#### [Consigne]
Recopiez à l'identique le passage du texte fourni qui commence par les mots contenant « C’était un être » et se termine par « il fallait naviguer. ».

#### [Texte fourni]
---*---
LE COMMENTAIRE DE PIERRE BUILLY.
Marius (1931)
L’épitaphe de Marcel Pagnol sur sa tombe, au cimetière de La Treille, empruntée à Virgile, porte Fontes, amicos, uxorem dilexit (Il aima les fontaines, ses amis et sa femme).
C’était un être absolument doué pour la vie et le bonheur, qui en saisissait toutes les douceurs et les richesses. Et la vie, bonne fille, lui rendait bien cette grâce, en le comblant de tous ses dons, celui de faire de très bonnes affaires, sans doute mais sûrement aussi de comprendre avant tout le monde vers quoi il fallait naviguer.
---*---
#### [Données]
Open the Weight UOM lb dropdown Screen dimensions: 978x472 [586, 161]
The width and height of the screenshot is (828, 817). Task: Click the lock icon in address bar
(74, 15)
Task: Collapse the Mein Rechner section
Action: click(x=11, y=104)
---*---
#### [Corrigé]
C’était un être absolument doué pour la vie et le bonheur, qui en saisissait toutes les douceurs et les richesses. Et la vie, bonne fille, lui rendait bien cette grâce, en le comblant de tous ses dons, celui de faire de très bonnes affaires, sans doute mais sûrement aussi de comprendre avant tout le monde vers quoi il fallait naviguer.